(Requirement)
Return only the lines from the top of the material through the line marked by "Given: Select the fscan folder icon", unaltered.
########
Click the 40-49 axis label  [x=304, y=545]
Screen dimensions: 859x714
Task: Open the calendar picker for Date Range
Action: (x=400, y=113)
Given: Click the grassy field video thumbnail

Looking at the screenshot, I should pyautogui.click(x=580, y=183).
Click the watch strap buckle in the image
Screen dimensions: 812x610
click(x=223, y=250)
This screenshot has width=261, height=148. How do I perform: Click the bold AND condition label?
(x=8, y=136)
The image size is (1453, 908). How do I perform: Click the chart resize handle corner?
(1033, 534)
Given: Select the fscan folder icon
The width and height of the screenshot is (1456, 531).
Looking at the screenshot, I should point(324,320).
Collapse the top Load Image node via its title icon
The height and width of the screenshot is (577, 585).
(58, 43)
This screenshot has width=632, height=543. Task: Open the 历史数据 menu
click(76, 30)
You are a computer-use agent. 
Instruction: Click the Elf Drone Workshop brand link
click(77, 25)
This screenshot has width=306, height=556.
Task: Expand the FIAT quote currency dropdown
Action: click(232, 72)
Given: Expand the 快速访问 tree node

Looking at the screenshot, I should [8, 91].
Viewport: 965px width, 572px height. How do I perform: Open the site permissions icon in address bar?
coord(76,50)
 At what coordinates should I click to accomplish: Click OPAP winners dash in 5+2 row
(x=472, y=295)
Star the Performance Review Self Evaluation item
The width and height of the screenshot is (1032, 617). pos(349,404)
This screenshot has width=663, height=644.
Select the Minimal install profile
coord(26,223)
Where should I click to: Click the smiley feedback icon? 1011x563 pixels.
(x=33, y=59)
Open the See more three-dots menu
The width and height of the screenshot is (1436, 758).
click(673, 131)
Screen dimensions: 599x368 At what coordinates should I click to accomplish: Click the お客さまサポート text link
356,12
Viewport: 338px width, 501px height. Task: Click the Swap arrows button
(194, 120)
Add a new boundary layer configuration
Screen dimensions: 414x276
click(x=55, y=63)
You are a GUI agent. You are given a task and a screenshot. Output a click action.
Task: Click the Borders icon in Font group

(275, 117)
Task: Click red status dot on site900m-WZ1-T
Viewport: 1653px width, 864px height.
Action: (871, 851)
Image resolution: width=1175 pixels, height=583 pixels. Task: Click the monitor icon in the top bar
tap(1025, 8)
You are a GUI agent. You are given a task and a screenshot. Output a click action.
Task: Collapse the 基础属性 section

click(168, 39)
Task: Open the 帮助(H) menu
########
(Solution to the problem)
Click the 40-49 axis label  [x=304, y=545]
Screen dimensions: 859x714
Task: Open the calendar picker for Date Range
Action: (x=400, y=113)
Given: Click the grassy field video thumbnail

Looking at the screenshot, I should pyautogui.click(x=580, y=183).
Click the watch strap buckle in the image
Screen dimensions: 812x610
click(x=223, y=250)
This screenshot has width=261, height=148. How do I perform: Click the bold AND condition label?
(x=8, y=136)
The image size is (1453, 908). How do I perform: Click the chart resize handle corner?
(1033, 534)
Given: Select the fscan folder icon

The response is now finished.